The exhibit features 12 small format drawings by Stefffen Thomas (1906-1990) rendered in watercolor, marker and pencil. These images are part of an exhibit guest curated by Washington, DC based curator Alan Aiches in 2001.

"These drawings are," according to Aiche,"the strongest images that best represented what Thomas was doing with his this work between 1970 - 1990."

In his statement regarding these works, Aiches also notes, in reference to Thomas’s path as an artist, "Thomas seems to have returned to his German expressionists roots, that place which more closely resembles where he began, during the last part of his career."

The Steffen Thomas Museum and Archives is located in the rural community of Buckhead near Madison, GA. The Museum is dedicated to providing art education programs and projects for children and families in rural Northeast and Middle Georgia communities.

"If you have never been to the Steffen Thomas Museum of Art," says GCSU Museum Curator, Shannon Morris, "you will enjoy the serene location to the engaging works of art."

Born in Furth, Germany, Thomas was apprenticed by his father, a paintbrush manufacturer, to a stonecutter at the age of 14 when he realized that his son wanted to become a sculptor. Following the completion of his three-year apprenticeship, Thomas entered The School of Applied Arts in Nuremberg and at the age of 19 he began to study at the Academy of Fine Art in Munich where he was awarded "Master" status at the age of 21.

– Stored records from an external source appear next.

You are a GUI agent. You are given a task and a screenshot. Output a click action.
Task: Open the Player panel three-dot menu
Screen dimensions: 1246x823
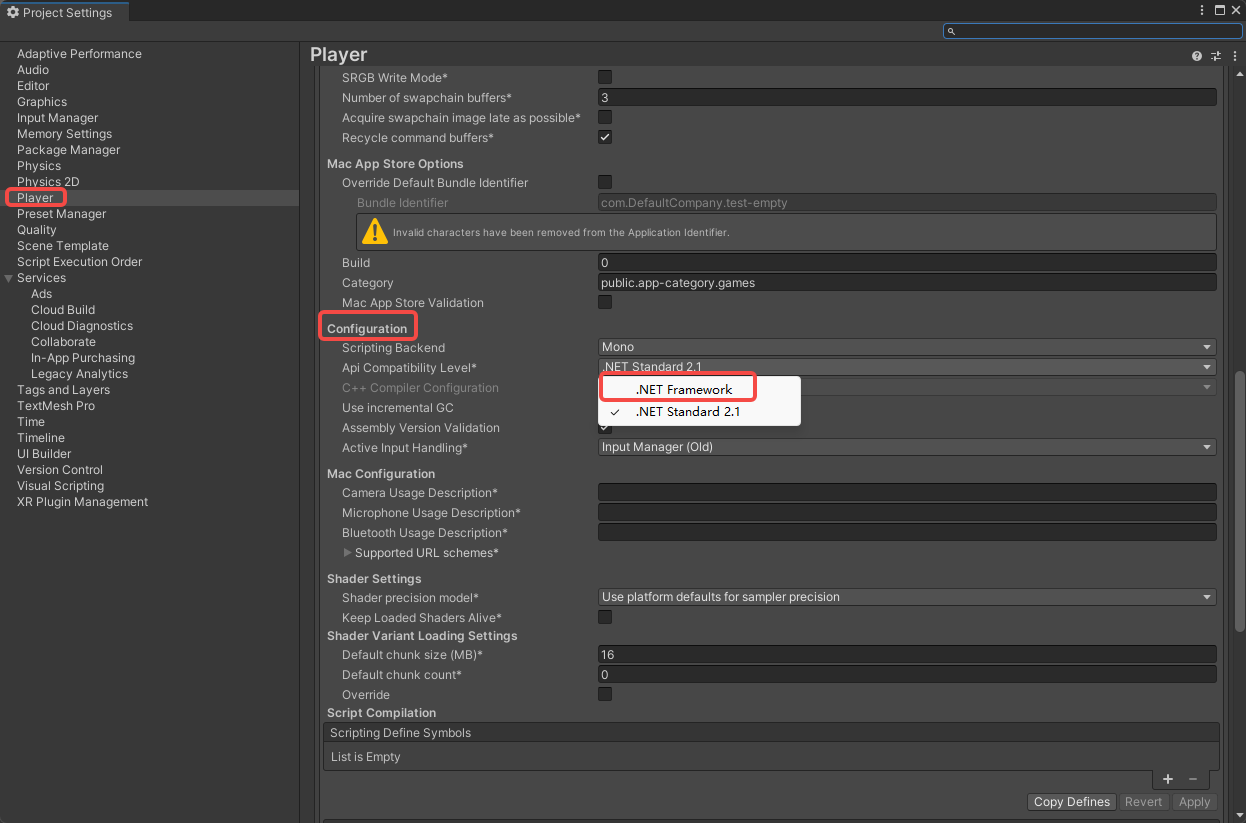point(1235,56)
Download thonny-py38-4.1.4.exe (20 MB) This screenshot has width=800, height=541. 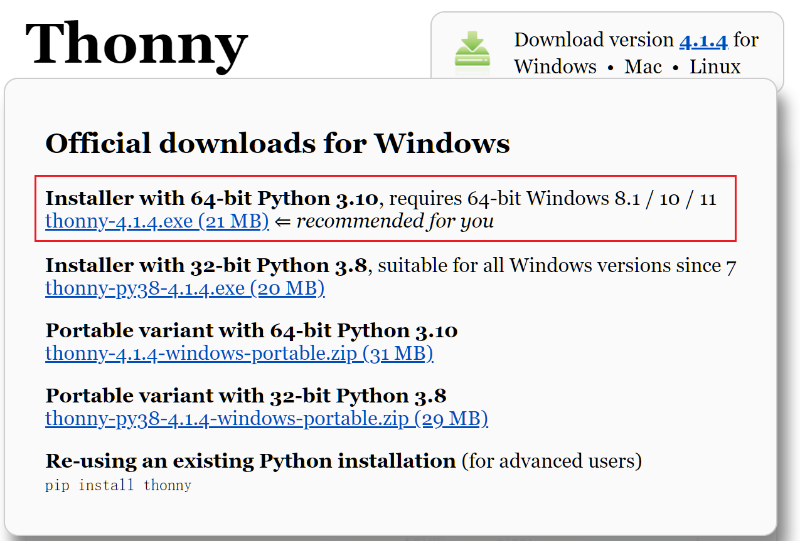(185, 288)
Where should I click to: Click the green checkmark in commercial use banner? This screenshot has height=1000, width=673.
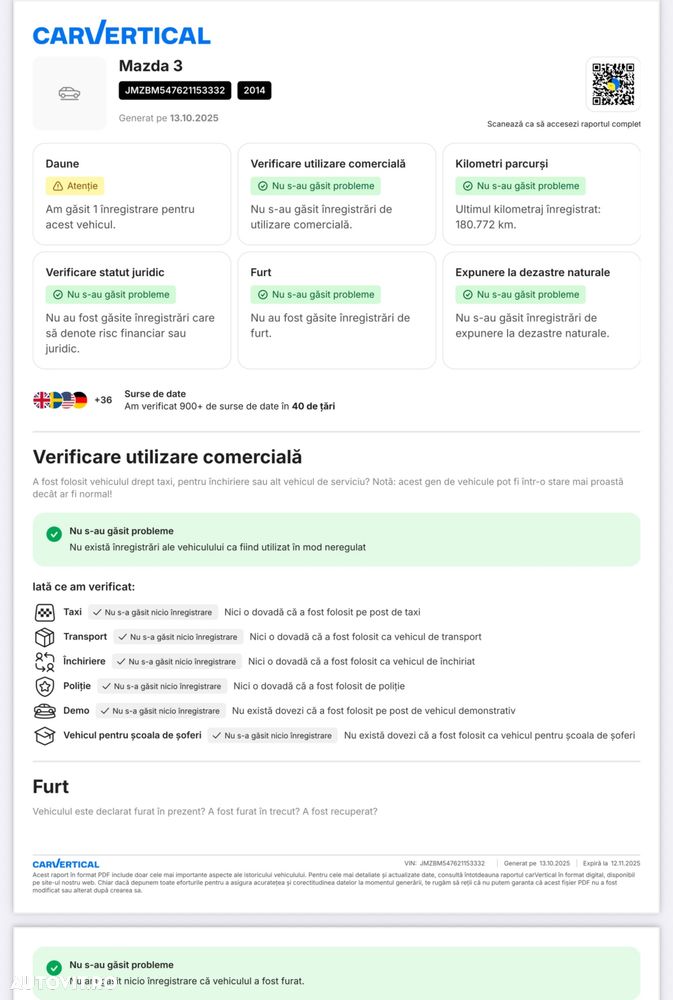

After completing his education in 1928, Thomas decided to come to the United States. His choice to move America was inspired by a Romantic concept from magazines and novels and predated the arrival of other German expressionist who came as a result of Nazi hostility toward this artistic movement.

In 1930, he moved to Atlanta where he met and married Sara Douglas after a brief and romantic courtship. The couple relocated to a 50-acre plot of land near Stone Mountain. Steffen and Sara raised four children, and Thomas spent the next 20 years building and expanding the family home, which he filled with his own creations.

During the course of his accomplished life as a sculptor, Thomas sought and acquired many public commissions including Alabama Memorial at the National Military Park in Vicksburg, Mississippi, which is among the most important.